__Given information__.
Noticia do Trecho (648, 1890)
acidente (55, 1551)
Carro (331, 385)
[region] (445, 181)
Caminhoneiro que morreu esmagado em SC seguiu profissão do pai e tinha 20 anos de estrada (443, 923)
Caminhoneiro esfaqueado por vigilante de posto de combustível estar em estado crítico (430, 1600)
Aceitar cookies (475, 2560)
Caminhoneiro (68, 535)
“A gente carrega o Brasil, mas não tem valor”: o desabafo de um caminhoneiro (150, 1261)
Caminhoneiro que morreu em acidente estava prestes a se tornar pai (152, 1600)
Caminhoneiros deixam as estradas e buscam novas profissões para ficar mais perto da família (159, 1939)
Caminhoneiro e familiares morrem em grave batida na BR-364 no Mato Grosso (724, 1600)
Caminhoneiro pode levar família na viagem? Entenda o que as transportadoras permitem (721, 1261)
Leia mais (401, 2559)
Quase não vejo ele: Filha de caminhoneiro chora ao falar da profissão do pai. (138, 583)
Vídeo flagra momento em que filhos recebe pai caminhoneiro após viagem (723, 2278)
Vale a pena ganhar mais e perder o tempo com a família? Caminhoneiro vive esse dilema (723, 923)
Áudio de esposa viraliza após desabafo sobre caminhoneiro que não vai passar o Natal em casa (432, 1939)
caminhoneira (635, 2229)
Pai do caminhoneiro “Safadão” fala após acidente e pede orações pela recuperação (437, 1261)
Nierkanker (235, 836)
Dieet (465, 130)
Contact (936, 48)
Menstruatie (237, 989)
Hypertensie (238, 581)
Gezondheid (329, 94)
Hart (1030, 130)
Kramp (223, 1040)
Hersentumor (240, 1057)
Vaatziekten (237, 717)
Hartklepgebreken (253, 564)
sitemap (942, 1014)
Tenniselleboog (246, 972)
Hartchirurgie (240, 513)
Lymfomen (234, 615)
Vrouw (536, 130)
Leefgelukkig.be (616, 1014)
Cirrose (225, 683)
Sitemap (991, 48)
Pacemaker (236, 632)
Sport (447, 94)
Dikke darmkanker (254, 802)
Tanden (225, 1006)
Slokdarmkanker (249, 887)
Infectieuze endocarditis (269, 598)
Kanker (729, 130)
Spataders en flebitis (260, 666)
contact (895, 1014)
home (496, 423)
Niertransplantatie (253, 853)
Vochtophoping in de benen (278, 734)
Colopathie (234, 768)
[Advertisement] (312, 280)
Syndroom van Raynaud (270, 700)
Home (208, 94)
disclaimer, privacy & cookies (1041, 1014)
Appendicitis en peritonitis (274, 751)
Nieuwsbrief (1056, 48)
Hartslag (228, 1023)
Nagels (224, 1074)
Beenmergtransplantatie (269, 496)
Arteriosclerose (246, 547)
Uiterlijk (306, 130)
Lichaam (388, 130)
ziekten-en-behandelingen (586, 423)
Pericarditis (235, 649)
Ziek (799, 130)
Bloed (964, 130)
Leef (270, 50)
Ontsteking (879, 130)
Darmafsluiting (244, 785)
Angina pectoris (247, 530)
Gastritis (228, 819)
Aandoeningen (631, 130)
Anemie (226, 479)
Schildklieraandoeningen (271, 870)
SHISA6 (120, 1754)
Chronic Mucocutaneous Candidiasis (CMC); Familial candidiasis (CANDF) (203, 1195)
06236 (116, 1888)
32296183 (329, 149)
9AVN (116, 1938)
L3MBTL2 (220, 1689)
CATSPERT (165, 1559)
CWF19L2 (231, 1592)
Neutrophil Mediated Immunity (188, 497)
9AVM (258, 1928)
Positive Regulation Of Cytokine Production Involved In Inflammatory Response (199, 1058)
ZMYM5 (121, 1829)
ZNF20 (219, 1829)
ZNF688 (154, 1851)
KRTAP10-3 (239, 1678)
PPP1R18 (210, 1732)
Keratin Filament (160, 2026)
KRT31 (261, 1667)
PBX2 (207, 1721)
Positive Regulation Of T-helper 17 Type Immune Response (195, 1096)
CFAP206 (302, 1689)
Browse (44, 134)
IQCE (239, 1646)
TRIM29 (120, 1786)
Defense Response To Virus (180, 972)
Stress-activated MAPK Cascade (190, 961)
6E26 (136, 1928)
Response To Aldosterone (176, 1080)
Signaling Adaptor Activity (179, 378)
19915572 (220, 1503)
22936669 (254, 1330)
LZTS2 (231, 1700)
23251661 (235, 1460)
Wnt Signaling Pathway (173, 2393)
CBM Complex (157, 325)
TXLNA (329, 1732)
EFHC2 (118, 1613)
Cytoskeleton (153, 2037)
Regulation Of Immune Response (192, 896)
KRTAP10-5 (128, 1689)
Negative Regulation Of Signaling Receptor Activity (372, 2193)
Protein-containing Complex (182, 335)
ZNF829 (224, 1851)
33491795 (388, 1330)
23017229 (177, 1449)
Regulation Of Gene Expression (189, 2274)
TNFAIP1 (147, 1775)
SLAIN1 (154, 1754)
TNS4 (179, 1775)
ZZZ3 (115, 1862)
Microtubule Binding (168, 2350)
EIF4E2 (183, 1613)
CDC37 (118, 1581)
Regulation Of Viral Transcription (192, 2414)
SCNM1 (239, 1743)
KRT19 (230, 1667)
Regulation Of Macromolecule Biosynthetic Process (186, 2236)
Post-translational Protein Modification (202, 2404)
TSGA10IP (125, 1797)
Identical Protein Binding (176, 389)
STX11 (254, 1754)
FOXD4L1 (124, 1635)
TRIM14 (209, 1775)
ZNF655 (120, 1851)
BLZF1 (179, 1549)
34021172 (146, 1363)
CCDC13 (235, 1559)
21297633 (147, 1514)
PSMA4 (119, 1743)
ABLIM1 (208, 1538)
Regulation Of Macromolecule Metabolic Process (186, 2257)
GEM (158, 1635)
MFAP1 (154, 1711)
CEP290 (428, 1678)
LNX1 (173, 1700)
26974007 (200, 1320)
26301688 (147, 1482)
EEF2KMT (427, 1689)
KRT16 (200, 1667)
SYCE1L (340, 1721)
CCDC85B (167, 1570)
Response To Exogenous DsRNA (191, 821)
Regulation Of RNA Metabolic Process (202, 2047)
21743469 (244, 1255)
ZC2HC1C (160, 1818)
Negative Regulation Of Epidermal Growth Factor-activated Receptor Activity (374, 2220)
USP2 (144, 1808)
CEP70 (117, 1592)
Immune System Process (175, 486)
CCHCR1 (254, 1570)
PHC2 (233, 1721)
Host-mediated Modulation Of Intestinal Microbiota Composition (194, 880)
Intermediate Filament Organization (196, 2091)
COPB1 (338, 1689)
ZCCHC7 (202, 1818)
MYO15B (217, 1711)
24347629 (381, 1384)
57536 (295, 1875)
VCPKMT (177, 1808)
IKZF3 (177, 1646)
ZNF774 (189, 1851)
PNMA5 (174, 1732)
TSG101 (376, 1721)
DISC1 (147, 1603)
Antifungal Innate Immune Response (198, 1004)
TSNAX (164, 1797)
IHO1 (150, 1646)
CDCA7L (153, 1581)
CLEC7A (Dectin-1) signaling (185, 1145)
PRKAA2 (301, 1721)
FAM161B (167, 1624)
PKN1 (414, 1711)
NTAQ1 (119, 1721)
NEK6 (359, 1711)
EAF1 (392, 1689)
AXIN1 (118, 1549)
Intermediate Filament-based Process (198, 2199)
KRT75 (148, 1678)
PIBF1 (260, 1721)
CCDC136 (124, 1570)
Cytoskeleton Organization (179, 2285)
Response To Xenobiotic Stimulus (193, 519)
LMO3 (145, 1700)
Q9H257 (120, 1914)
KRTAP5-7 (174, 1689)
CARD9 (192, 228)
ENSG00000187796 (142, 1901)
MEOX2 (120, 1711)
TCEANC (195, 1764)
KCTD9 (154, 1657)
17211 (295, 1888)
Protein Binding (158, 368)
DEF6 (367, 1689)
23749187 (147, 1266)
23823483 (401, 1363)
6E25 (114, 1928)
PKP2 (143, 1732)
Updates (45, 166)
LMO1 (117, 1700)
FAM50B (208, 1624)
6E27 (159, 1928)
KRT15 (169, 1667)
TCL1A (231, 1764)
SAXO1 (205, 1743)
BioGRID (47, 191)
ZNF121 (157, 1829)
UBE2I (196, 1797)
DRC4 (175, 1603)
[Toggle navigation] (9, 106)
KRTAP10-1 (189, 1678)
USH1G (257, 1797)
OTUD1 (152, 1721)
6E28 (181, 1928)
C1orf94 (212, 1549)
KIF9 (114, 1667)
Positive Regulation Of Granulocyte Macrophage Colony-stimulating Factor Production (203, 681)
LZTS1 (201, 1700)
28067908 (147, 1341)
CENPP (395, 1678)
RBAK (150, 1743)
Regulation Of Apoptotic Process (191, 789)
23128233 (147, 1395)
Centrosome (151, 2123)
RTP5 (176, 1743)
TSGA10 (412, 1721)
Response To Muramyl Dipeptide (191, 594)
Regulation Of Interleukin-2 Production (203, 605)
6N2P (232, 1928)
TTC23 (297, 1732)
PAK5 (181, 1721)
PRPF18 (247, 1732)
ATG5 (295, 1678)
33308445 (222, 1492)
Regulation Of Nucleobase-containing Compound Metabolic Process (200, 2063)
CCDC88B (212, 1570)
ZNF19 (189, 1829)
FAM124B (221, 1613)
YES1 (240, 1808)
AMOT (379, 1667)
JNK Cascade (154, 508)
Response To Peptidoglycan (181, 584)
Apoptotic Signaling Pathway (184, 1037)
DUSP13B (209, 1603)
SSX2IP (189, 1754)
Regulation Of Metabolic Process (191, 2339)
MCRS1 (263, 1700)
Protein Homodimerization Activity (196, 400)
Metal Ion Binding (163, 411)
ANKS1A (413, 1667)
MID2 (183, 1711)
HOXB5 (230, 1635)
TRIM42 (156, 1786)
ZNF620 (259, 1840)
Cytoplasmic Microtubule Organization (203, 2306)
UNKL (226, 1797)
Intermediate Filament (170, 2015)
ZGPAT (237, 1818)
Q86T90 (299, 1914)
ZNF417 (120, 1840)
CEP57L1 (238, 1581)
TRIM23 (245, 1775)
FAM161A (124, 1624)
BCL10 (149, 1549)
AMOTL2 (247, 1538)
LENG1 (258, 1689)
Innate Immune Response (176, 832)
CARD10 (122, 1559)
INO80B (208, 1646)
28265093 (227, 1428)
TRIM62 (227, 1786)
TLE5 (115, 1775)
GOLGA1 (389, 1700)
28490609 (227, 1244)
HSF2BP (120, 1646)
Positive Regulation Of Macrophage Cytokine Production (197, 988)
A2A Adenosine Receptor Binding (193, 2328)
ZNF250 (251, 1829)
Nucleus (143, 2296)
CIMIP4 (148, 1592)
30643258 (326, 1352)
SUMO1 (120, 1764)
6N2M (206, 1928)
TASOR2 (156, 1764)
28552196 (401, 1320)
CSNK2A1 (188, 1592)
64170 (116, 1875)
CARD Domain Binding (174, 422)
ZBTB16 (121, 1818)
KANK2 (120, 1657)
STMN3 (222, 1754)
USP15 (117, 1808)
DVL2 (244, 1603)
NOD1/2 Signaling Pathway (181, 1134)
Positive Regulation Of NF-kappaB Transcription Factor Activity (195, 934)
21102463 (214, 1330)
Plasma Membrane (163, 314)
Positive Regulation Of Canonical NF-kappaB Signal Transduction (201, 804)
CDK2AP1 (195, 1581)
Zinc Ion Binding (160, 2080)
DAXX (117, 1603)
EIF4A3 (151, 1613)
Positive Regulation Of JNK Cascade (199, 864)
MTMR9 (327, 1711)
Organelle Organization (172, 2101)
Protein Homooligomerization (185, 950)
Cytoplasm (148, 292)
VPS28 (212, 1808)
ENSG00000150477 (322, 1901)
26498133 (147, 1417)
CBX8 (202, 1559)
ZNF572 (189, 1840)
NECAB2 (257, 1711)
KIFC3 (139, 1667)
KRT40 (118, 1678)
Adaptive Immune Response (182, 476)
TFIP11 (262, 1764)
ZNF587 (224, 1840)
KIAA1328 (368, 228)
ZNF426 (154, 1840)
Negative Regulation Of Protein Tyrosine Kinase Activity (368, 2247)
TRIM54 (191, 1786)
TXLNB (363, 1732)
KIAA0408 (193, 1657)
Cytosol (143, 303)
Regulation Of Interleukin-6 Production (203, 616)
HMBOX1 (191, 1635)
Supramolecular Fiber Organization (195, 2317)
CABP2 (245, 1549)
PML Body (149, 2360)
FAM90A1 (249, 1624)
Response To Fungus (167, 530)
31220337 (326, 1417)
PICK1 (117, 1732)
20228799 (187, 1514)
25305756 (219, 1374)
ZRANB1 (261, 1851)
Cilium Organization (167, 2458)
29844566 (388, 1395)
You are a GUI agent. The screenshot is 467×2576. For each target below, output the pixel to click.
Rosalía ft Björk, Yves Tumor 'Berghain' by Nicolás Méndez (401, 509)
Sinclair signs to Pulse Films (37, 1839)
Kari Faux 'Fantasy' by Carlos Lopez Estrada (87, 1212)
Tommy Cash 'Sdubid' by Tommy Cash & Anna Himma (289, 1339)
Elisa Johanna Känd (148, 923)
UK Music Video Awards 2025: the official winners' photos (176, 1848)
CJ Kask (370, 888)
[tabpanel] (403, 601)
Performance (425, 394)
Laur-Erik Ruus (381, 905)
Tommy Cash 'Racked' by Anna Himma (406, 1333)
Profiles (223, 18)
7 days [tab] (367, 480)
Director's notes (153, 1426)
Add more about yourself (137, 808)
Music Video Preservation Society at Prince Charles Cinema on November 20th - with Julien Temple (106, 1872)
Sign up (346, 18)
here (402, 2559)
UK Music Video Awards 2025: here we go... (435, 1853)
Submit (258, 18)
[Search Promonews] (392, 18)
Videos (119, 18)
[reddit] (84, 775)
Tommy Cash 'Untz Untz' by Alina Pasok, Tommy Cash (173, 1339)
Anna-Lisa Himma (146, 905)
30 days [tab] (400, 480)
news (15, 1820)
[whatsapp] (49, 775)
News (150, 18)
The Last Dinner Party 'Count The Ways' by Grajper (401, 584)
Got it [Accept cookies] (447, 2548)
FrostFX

__Exercise brief__.
Say how many lines of the data hold the string "família", with no other words in your reply.

__Exercise answer__.
3